**Document excerpt:**
>> BEGIN

Biblical Israel is the period from which I attain the dream analysis methodology used in my art praxis. It has long been evident in the study of post biblical Judaism that prophecy had become a dormant institution. For scholars studying Judaism in its many ancient manifestations, prophecy was a phenomenon closely related to the heritage of biblical Israel. It disappeared as biblical Israel gave way to Judaism in the aftermath of the Babylonian exile(Jassen, 2008).

Many Old Testament stories included divine revelations through dreams such as Jacob’s ladder, Ezekiel’s revelatory visions, and Daniel’s dream of Kingdoms that for see in the book of Revelation. Although after the Enlightenment during the turn of the twentieth century, this dimension of spirituality in dreams was publicly discarded as Charlatanism or witchcraft, in private spheres dream glossaries continued to be used (Chappelle, 2022).

>> END

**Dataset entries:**
>> BEGIN

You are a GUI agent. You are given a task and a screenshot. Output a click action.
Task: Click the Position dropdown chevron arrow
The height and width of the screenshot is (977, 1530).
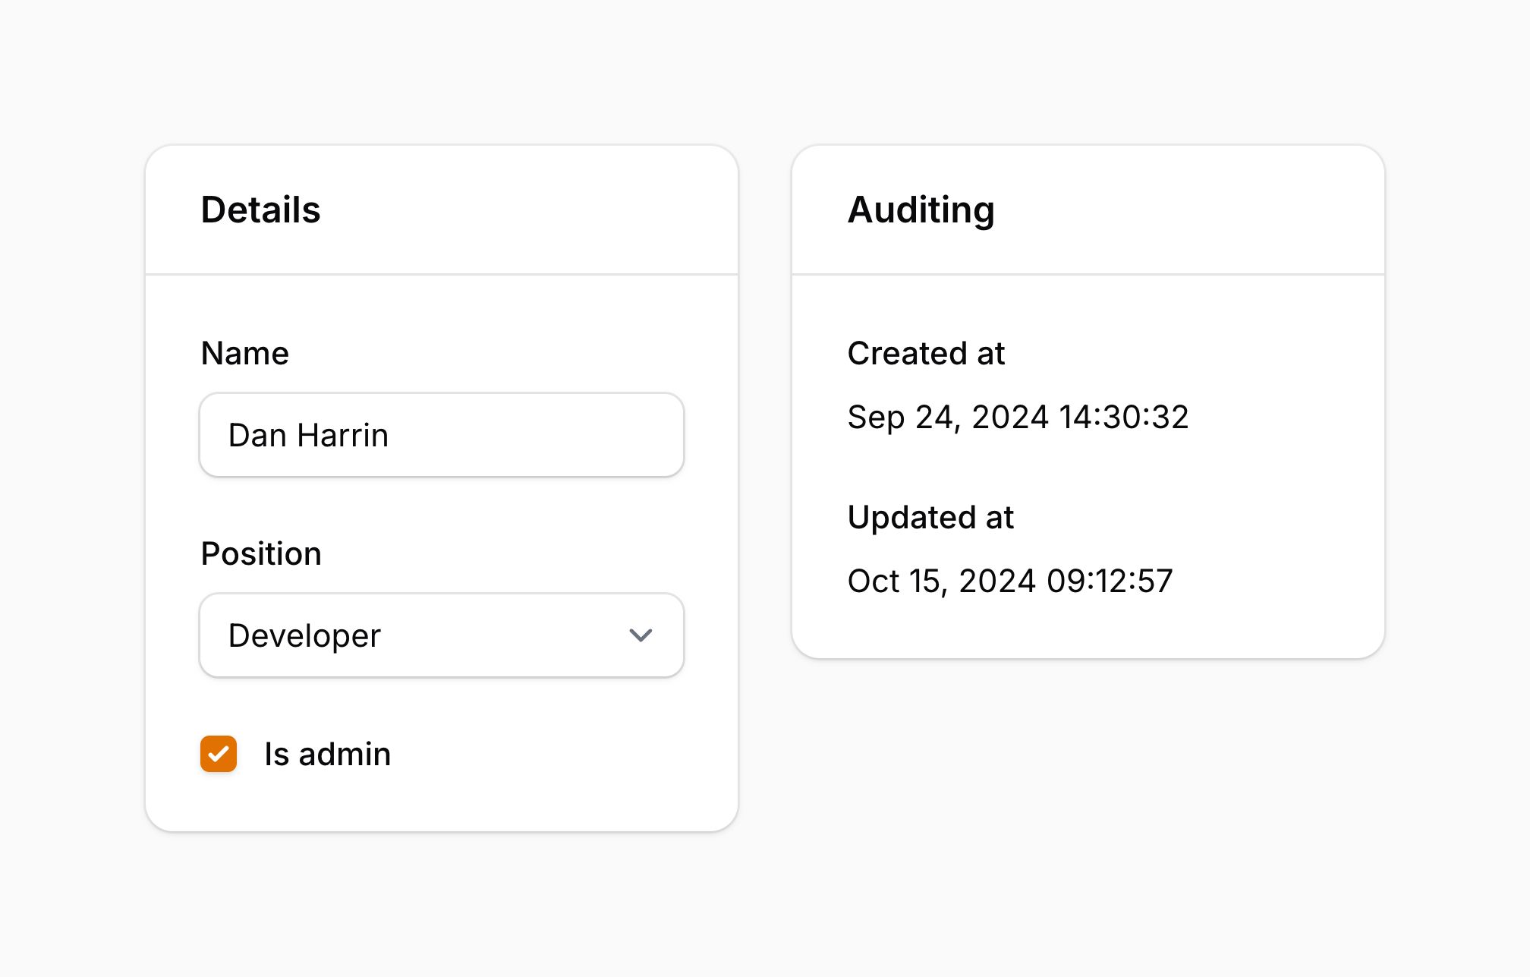point(641,635)
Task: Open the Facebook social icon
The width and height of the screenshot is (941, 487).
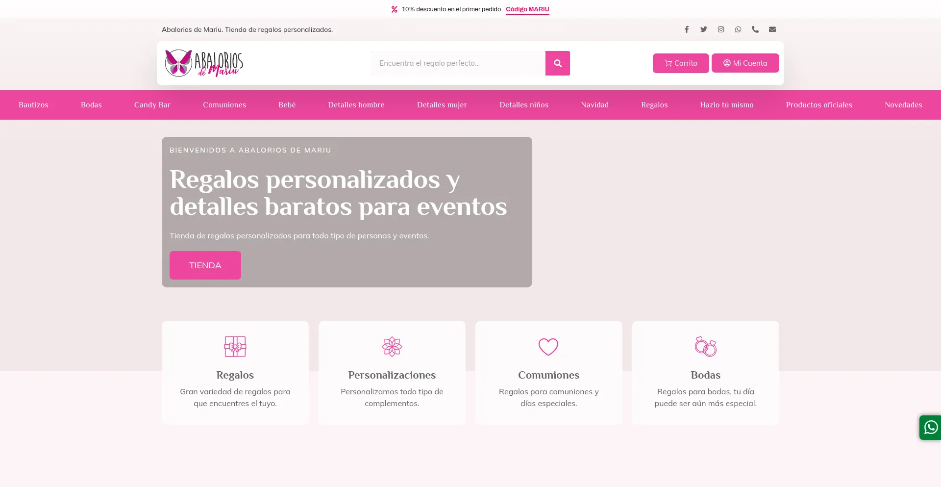Action: [687, 29]
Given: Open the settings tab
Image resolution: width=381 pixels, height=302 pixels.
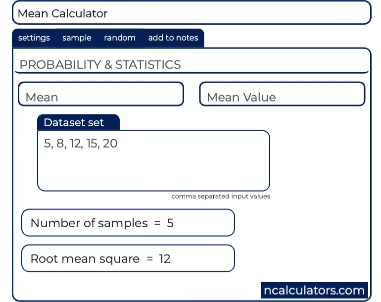Looking at the screenshot, I should 34,38.
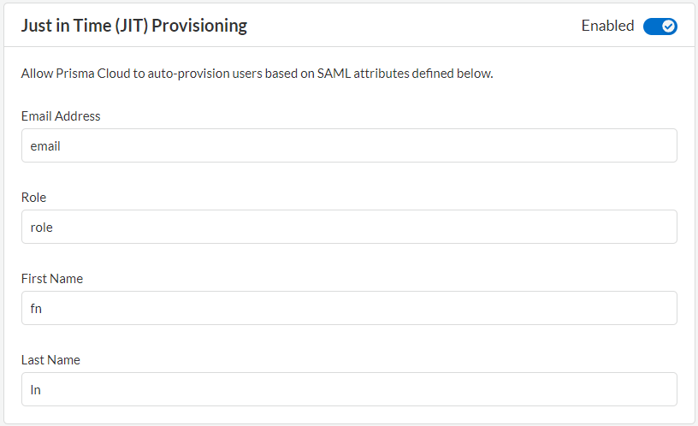Focus the Email Address input field
698x426 pixels.
pos(349,145)
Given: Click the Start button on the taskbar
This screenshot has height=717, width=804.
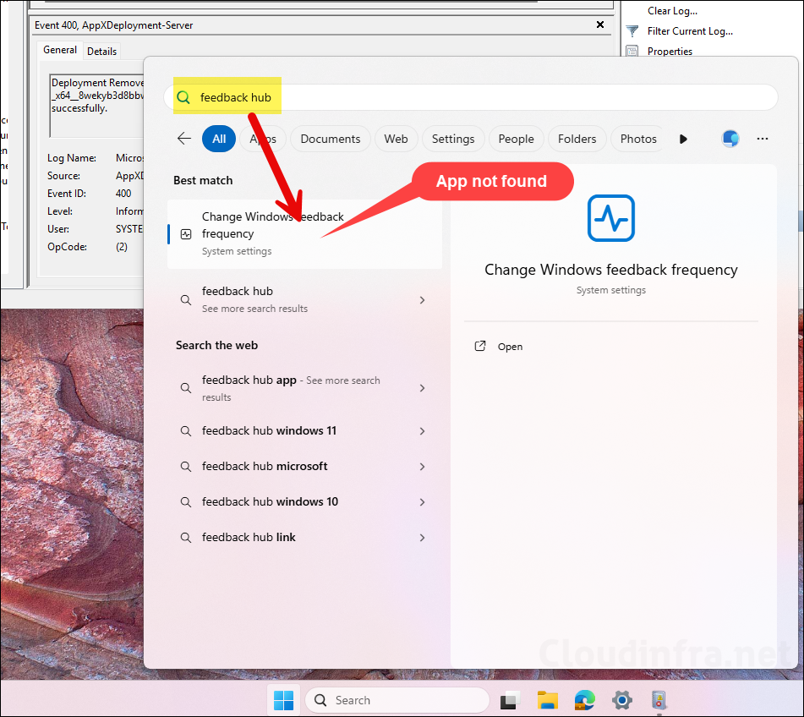Looking at the screenshot, I should [x=283, y=700].
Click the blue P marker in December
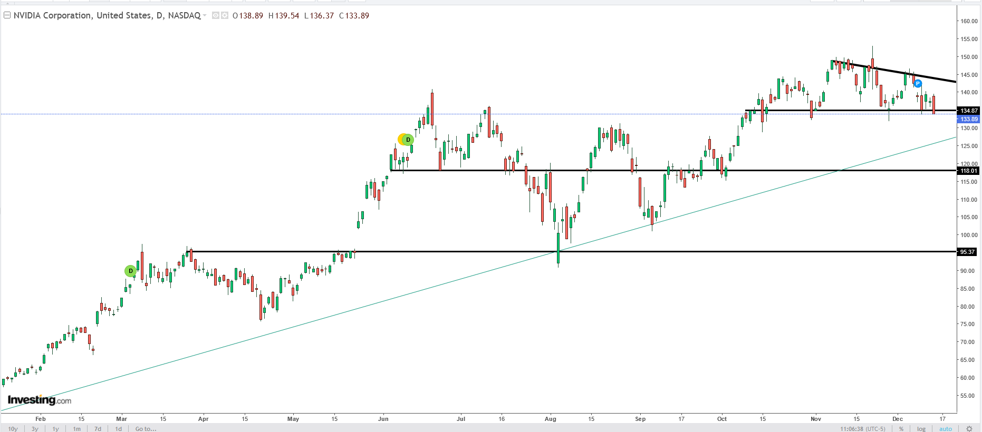The width and height of the screenshot is (982, 432). [918, 83]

>> END

**Set of tasks:**
A. Which Old Testament examples of divine revelation through dreams does the passage on biblical dreams name?
B. Reproduce the part of the passage on biblical dreams that begins at the words "Biblical Israel is" and stops after "Babylonian exile(Jassen, 2008).".
These rows were drawn from a separate source.

**Exercise answers:**
A. Jacob’s ladder, Ezekiel’s revelatory visions, and Daniel’s dream of Kingdoms.

B.
Biblical Israel is the period from which I attain the dream analysis methodology used in my art praxis. It has long been evident in the study of post biblical Judaism that prophecy had become a dormant institution. For scholars studying Judaism in its many ancient manifestations, prophecy was a phenomenon closely related to the heritage of biblical Israel. It disappeared as biblical Israel gave way to Judaism in the aftermath of the Babylonian exile(Jassen, 2008).